:: DOCUMENT SEGMENT ::
------------------------------------

Why CUDA slower that OpenCL?

Measuring the productivity of a self-test test, 150 iterations

1 GPU (Open CL) devices are detected.

OpenCL device Name :GeForce GTX 750 Ti
OpenCL device Available :1
OpenCL device ImageSupport :1
OpenCL device OpenCL C Version:OpenCL C 1.2
OpenCL device OpenCL Version :OpenCL 1.2 CUDA
OpenCL device Driver Version :390.48
OpenCL device Version :OpenCL 1.2 CUDA

Default OpenCL device Name :GeForce GTX 750 Ti
Default OpenCL device Available :1
Default OpenCL device ImageSupport :1
Default OpenCL device OpenCL_C_Version:OpenCL C 1.2
Default OpenCL device OpenCL Version :OpenCL 1.2 CUDA
Default OpenCL device Driver Version :390.48
Default OpenCL device Version :OpenCL 1.2 CUDA

CudaEnabledDeviceCount 1
*** CUDA Device Query (Runtime API) version (CUDART static linking) ***

Device count: 1

Device 0: “GeForce GTX 750 Ti”
CUDA Driver Version / Runtime Version 9.10 / 9.10
CUDA Capability Major/Minor version number: 5.0
Total amount of global memory: 2001 MBytes (2098069504 bytes)

------------------------------------

:: DIRECTIONS ::
Reproduce, word for word, the entire forum post above that asks why CUDA runs slower than OpenCL.

:: PROVIDED MATERIAL ::
------------------------------------

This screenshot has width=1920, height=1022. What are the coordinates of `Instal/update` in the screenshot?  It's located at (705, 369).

------------------------------------

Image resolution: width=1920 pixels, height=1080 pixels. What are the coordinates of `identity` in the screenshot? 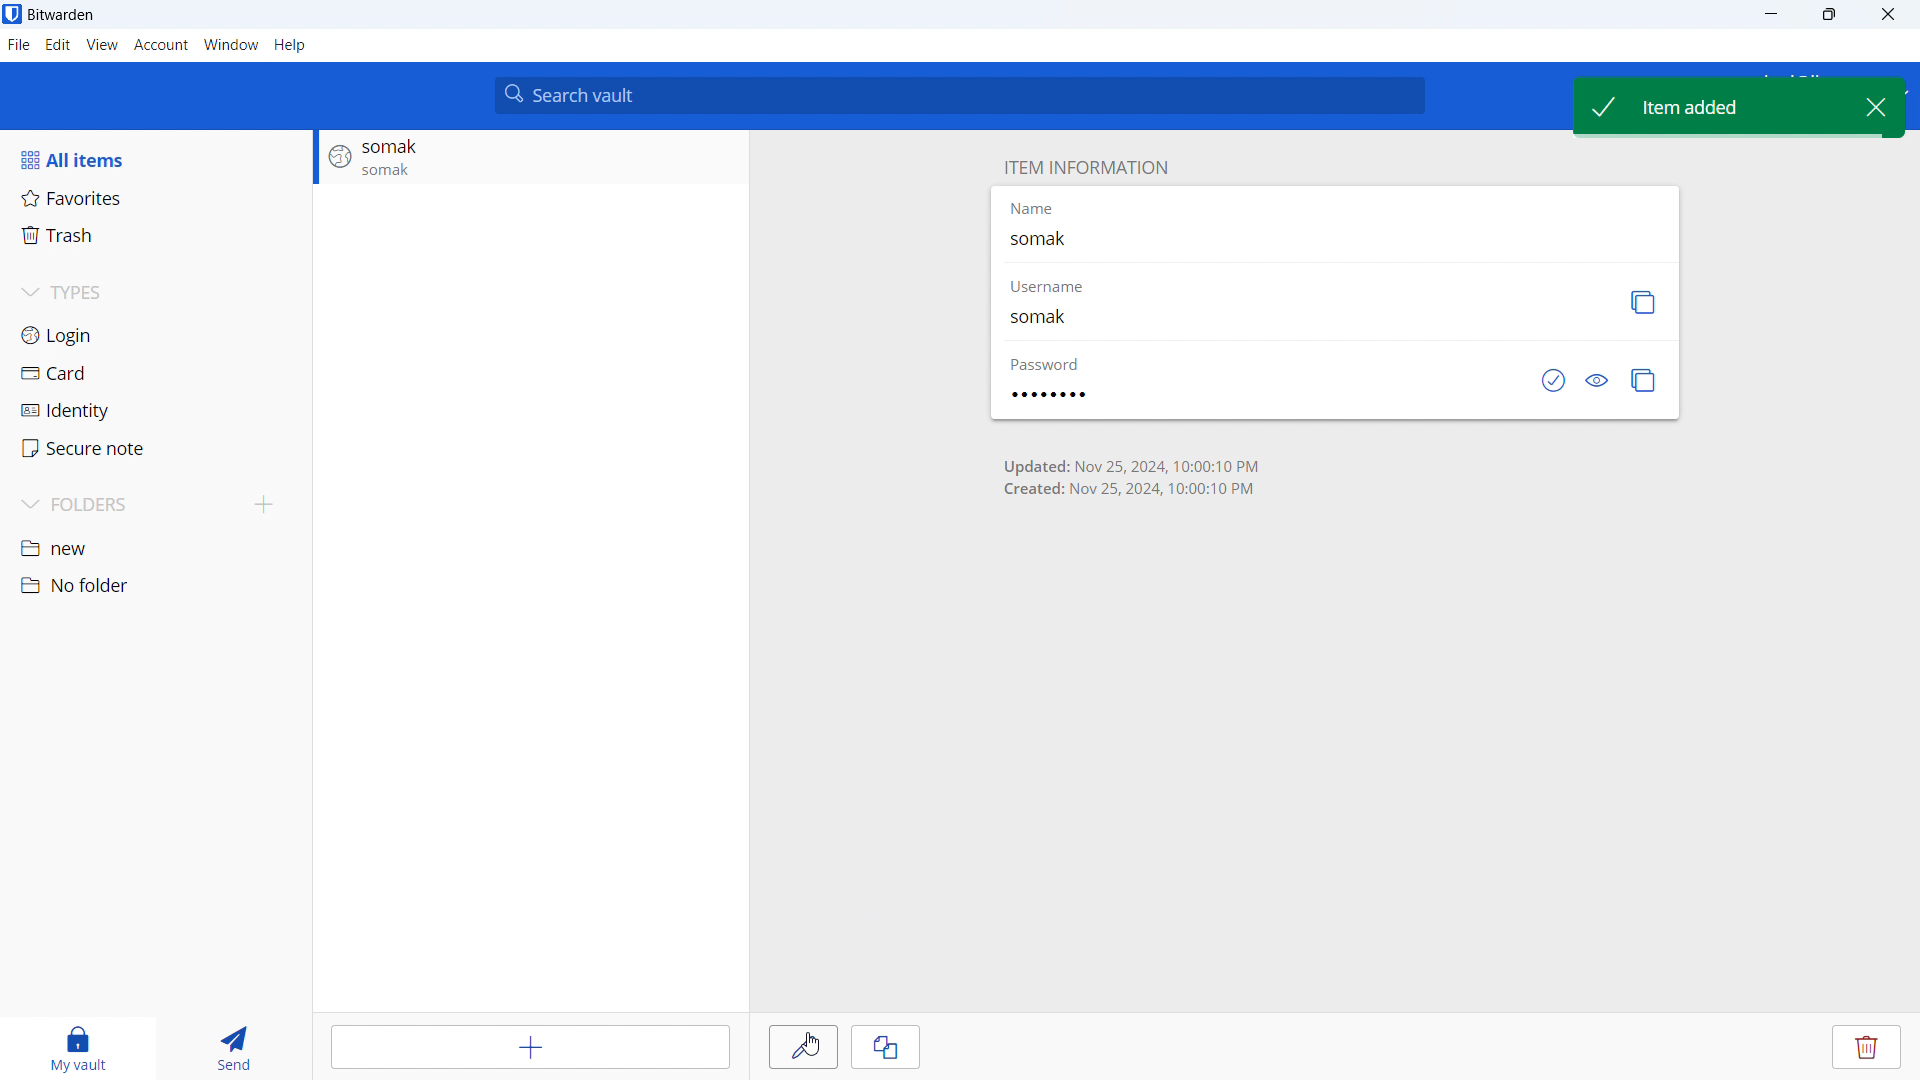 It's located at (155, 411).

------------------------------------

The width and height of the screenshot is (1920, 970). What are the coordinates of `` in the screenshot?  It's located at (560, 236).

------------------------------------

:: ANSWER TO THE PROBLEM ::
Why CUDA slower that OpenCL?

Measuring the productivity of a self-test test, 150 iterations

1 GPU (Open CL) devices are detected.

OpenCL device Name :GeForce GTX 750 Ti
OpenCL device Available :1
OpenCL device ImageSupport :1
OpenCL device OpenCL C Version:OpenCL C 1.2
OpenCL device OpenCL Version :OpenCL 1.2 CUDA
OpenCL device Driver Version :390.48
OpenCL device Version :OpenCL 1.2 CUDA

Default OpenCL device Name :GeForce GTX 750 Ti
Default OpenCL device Available :1
Default OpenCL device ImageSupport :1
Default OpenCL device OpenCL_C_Version:OpenCL C 1.2
Default OpenCL device OpenCL Version :OpenCL 1.2 CUDA
Default OpenCL device Driver Version :390.48
Default OpenCL device Version :OpenCL 1.2 CUDA

CudaEnabledDeviceCount 1
*** CUDA Device Query (Runtime API) version (CUDART static linking) ***

Device count: 1

Device 0: “GeForce GTX 750 Ti”
CUDA Driver Version / Runtime Version 9.10 / 9.10
CUDA Capability Major/Minor version number: 5.0
Total amount of global memory: 2001 MBytes (2098069504 bytes)